- Portrait drawing of Gathorne Robert Girdlestone by William Rothenstein (1872–1945); sanguine and white chalk, c. 1899-1938, collection of the National Portrait Gallery, London
- Born: 1881
- Died: 1950 (aged 68–69)
- Scientific career
- Fields: orthopaedic surgery
- Institutions: Nuffield Orthopaedic Centre

= Gathorne Robert Girdlestone =

British orthopaedic surgeon

Gathorne Robert Girdlestone (1881–1950), often known as GRG, was a pioneering orthopaedic surgeon, the founder of the Nuffield Orthopaedic Centre, and the first Nuffield Professor of orthopaedic surgery at the University of Oxford.

== Life ==

Girdlestone was born in 1881, the son of Robert Baker Girdlestone, Canon of Christ Church, Oxford and first principal of Wycliffe Hall, Oxford. He went to Charterhouse and then to New College, Oxford.

He died on 30 December 1950.

== Work ==

In 1943 Girdlestone described the femoral head ostectomy – also known as the femoral head and neck ostectomy or Girdlestone procedure – an orthopaedic operation intended to rescue hip joints in humans in cases of severe damage, often through hip dysplasia or arthritis. In the twenty-first century the technique is commonly used in veterinary surgery and in humans in areas of the world where resources are limited.

== Recognition ==

There are two roads near the Nuffield Orthopaedic Centre in Oxford names after Gathorne Girdlestone: Gathorne Road and Girdlestone Road. It is difficult to know whether he would have been pleased with this honour, as he had refused to allow the Wingfield Hospital to bear his name. The Girdlestone Memorial Library (one of the Bodleian Libraries) at the Nuffield Orthopaedic Centre is named after him.

== Publications ==

Book publications include:
- The Diagnosis & Treatment of Tuberculosis of the Hip.

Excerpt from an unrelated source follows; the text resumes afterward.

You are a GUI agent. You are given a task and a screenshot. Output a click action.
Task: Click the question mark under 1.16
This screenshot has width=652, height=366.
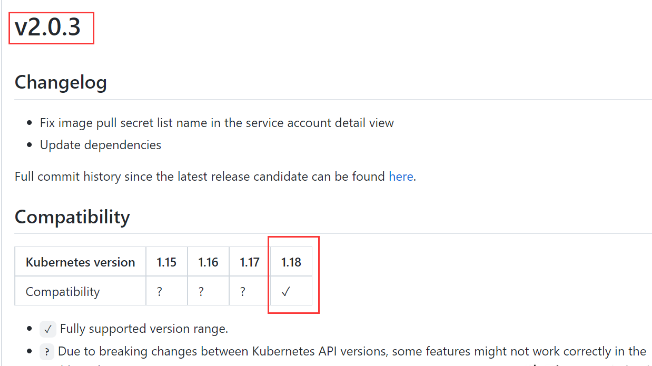click(x=201, y=292)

London: Humphrey Milford, 1925.
- The Care and Cure of Crippled Children. The scheme of the Central Committee for the Care of Cripples. Bristol: J. Wright & Sons, 1925.
- Tuberculosis of Bone and Joint. London: Milford, 1940.
- A Regional Orthopaedic Service, and its association with the accident services of the region. Oxford: Hall the Printer, [1949]

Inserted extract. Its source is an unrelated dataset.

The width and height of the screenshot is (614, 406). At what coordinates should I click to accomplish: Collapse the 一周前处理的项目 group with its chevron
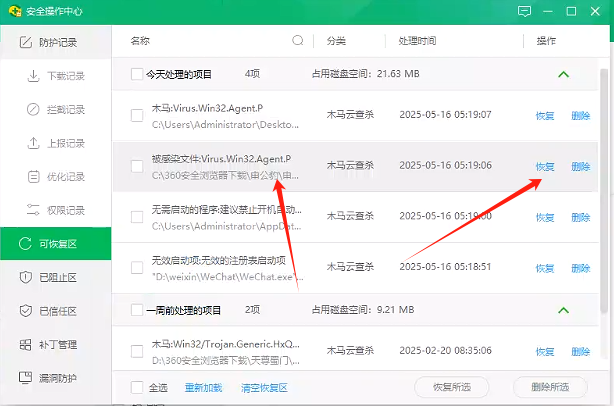click(x=563, y=310)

His published articles include:
- Gathorne Robert Girdlestone (1928). Arthrodesis and other operations for tuberculosis of the hip. In: The Robert Jones Birthday Volume: A collection of surgical essays. London: Humphrey Milford; Oxford: Oxford University Press. pp. 347–374.
- (1943). Acute pyogenic arthritis of the hip: an operation giving free access and effective drainage. Lancet. 241: 419–421.